# Zoo



## RWJ (Sep 6, 2010)

*The Zoo. 

*    A man starts his new job at the zoo and is given three tasks. First is to clear the exotic fish pool of weeds. As he does this, a huge fish jumps out and bites him. To show the others who's boss, he beats it to death with a spade. Realising his employer won't be best pleased. He disposes of the fish by feeding it to the lions, as lions will eat anything. Moving on to the second job of clearing out the chimp house, he is attacked by the chimps who pelt him with coconuts. He swipes at two chimps with a spade, killing them both. What can he do? Feed them to the lions, he says to himself, because lions eat anything. He hurls the corpses into the lion enclosure. He moved on to the last job, which is to collect honey from the South African bees. As soon as he starts, he is attacked by the bees. He grabs the spade and smashes the bees to a pulp. By now he knows what to do and throws them into the lion's cage, because lions eat anything. Later that day a new lion arrives at the zoo. He wanders up to the other lions and says "What's the food like here?" The lions say, "Absolutely brilliant. Today we had fish and chimps with mushy bees."


----------



## Andy HB (Sep 6, 2010)

Click!

The "Give Infraction" button *HAS* been pressed. 

Andy


----------



## Twitchy (Sep 6, 2010)

I STILL love this joke!!!    Just wish I could remember it right & I try & tell someone...!! 
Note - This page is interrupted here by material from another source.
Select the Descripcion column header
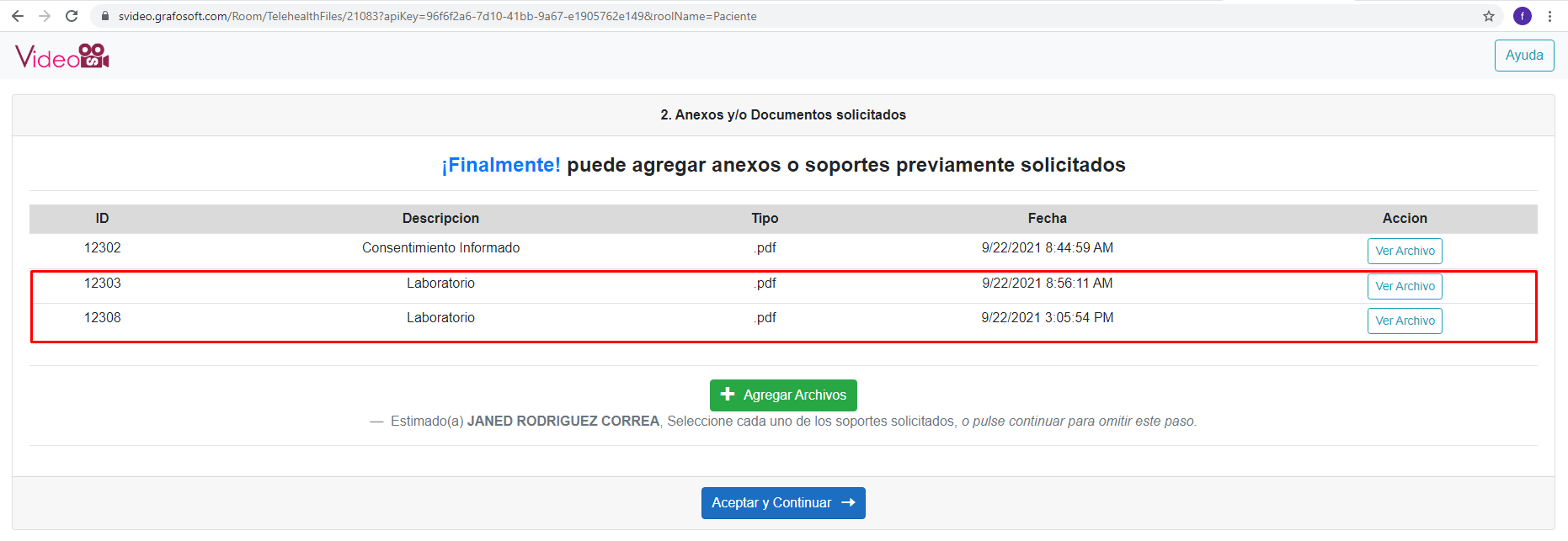Screen dimensions: 1568x541 pyautogui.click(x=440, y=219)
Fish, chimps & mushy bees....hehe!!!


----------



## HelenP (Sep 6, 2010)

Lol, it's not the one I was expecting, making it all the more funny!!  

xx


----------



## Andy HB (Sep 6, 2010)

HelenP said:


> Lol, it's not the one I was expecting, making it all the more funny!!
> 
> xx



You have a different zoo joke? Pray tell! 

Andy


----------



## lucy123 (Sep 6, 2010)

So funny - wish I could remember it too!


----------